Please output, word for word, the material beginning at the line that contains "Task: Click the Ação Governo column header" and ending at the line that contains "Action: (146, 74)", with both of those lines included. Leave the pictures out of your output.

**INPUT ROWS**
===============

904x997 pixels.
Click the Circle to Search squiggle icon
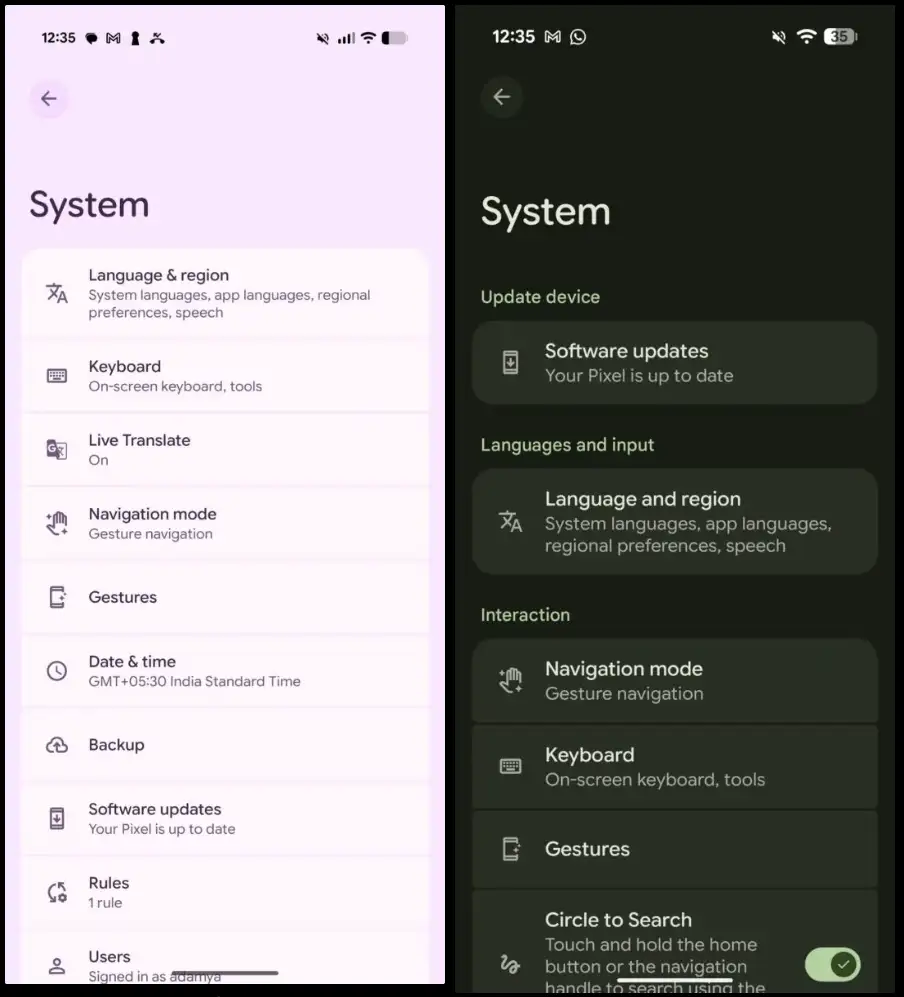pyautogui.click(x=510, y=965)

===============

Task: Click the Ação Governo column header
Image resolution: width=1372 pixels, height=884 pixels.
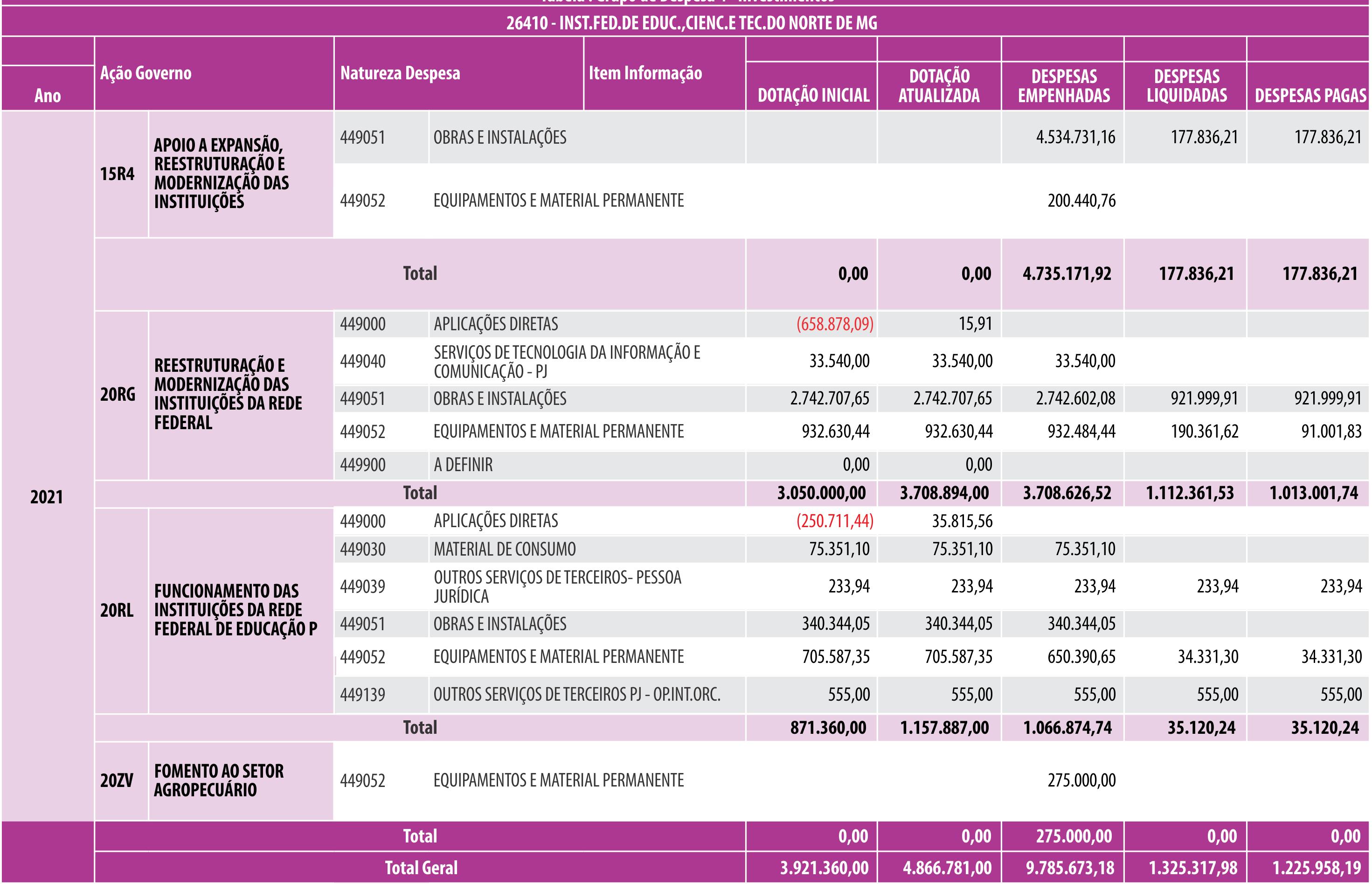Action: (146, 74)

===============

**FULL OUTPUT**
Task: Click the Ação Governo column header
Image resolution: width=1372 pixels, height=884 pixels.
Action: (146, 74)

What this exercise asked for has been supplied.